Hebrew is a world of becoming. Even the ‘olam ha’ba is becoming. It approaches as we bring about righteousness in the world. We are becoming human because we are becoming repentant as we become observant. We are truly “works in progress.” With this shift in mind, you and I can look back over our lives and ask, “Does my past demonstrate that I am becoming a new creature resembling the character of YHWH?” If you discover that your history travels over the same ground again and again, you might want to consider very carefully the journey of the Israelites in the wilderness. Forty years going over the same ground because they refused to become the people God elected them to be.

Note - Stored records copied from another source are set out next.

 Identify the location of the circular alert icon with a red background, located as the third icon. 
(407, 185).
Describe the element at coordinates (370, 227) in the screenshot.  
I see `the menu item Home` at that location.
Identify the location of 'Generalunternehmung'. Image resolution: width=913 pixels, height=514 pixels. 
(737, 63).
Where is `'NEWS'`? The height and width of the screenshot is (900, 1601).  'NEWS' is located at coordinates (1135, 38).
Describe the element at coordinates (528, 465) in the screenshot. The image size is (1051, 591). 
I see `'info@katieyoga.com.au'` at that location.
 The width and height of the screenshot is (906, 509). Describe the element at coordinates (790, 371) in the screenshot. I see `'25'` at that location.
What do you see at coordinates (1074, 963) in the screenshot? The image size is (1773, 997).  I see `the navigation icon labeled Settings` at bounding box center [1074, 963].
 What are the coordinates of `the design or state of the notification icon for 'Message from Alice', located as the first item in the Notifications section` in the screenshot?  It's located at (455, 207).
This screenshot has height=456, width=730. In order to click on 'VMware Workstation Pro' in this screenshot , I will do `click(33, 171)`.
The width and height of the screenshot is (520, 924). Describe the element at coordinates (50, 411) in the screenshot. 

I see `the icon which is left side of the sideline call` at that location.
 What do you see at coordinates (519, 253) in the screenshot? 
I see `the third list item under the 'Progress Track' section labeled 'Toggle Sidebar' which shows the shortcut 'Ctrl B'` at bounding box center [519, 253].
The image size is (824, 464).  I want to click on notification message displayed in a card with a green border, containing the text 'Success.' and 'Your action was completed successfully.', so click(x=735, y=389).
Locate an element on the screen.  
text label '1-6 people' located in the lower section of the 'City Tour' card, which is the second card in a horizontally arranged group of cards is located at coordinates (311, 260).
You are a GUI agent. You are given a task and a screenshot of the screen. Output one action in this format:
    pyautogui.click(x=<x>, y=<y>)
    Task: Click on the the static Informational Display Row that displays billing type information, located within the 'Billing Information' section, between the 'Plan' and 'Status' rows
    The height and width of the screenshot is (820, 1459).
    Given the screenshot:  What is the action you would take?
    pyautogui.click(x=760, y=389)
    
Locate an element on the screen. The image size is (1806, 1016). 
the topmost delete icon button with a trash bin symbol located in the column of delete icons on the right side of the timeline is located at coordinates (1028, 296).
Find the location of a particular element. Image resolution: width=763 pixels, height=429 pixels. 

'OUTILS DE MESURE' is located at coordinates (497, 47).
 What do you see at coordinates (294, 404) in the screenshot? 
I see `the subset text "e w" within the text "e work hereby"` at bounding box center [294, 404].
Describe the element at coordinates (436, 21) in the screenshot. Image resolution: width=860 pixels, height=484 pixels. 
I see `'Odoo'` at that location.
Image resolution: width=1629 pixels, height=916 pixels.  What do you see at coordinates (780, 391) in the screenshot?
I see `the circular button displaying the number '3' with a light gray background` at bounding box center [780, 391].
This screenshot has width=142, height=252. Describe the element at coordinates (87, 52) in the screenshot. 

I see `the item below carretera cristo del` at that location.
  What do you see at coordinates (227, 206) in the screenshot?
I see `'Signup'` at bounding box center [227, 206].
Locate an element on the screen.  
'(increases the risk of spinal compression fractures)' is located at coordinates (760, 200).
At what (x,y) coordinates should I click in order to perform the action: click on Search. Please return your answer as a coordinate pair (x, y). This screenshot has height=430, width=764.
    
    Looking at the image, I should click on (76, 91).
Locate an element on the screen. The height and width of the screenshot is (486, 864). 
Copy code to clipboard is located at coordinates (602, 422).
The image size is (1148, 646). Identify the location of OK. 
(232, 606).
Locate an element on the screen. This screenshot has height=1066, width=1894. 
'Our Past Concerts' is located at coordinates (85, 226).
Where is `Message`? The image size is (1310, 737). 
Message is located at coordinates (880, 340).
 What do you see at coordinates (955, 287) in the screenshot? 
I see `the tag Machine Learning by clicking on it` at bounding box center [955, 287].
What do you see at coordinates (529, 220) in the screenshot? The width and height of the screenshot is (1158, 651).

“It is by one’s actions that the true nature of the heart is revealed.”[2] In Hebrew it is not possible to have faith in your “heart” but not in your hands and feet.
I love this!! It is so helpful. Thanks.
Thanks so much Skip! “Torah on my heart” and “Unity in Marriage” are two themes that have been in my thoughts this week. As I pondered them though, I didn’t get the connection. Thanks for connecting the dots, again.
Hey Skip,
I’m sitting in my armchair this morning pondering what you are saying here and wrestling with what Torah observance practically looks like in our American culture today. I’ve now finished up a year of sex addiction counseling and so much of what I’ve learned to do aligns with what you continually outline, especially in this update regarding repentance. I’ve “repented” 1001 times about my behavior over the years and it has not changed my life. I’m learning obedience through suffering, though, and I’m now I’m beginning to live a lifestyle of repentance by finally submitting my fear to Jesus and trusting Him to bring comfort as I obey His commands and trust His promises.
I’m learning the value of being obedient to Gods way of life as I see outlined in the NT and it has dramatic results on my behavior and living free from broken, wounded, sinful patterns of living. I really want to expand my scope of understanding and applying Torah, living in obedience to Gods way of life as outlined in Torah, but I’m struggling to make practical application of the Law. I know the heart of the Law is fulfilled in me as I allow Jesus to live in and through me, but I want to see in scripture a more clear picture of what I can anticipate seeing in me as I continually live a lifestyle of repentance through obedience to Jesus.
Philosophically I feel very aligned to so much of what you teach; I’m just struggling to make practical application of what I read in Torah. Could you point me to some helpful resources? I’m also wondering if you could add to Today’s Word some practical examples of what it looks like to be Torah observant in our culture and how you are learning to become human and married in our severely wounded, independent, addicted, and entitled society?
I know that this is a very late reply to your study of “An Incomplete Life” but I saw a definition about complete and finished that I thought you might enjoy.
” When a man finds a good woman and marries her he is complete.
When a man finds a bad woman and marries her he is finished.
When a good woman finds her man with a bad woman he is completely finished.”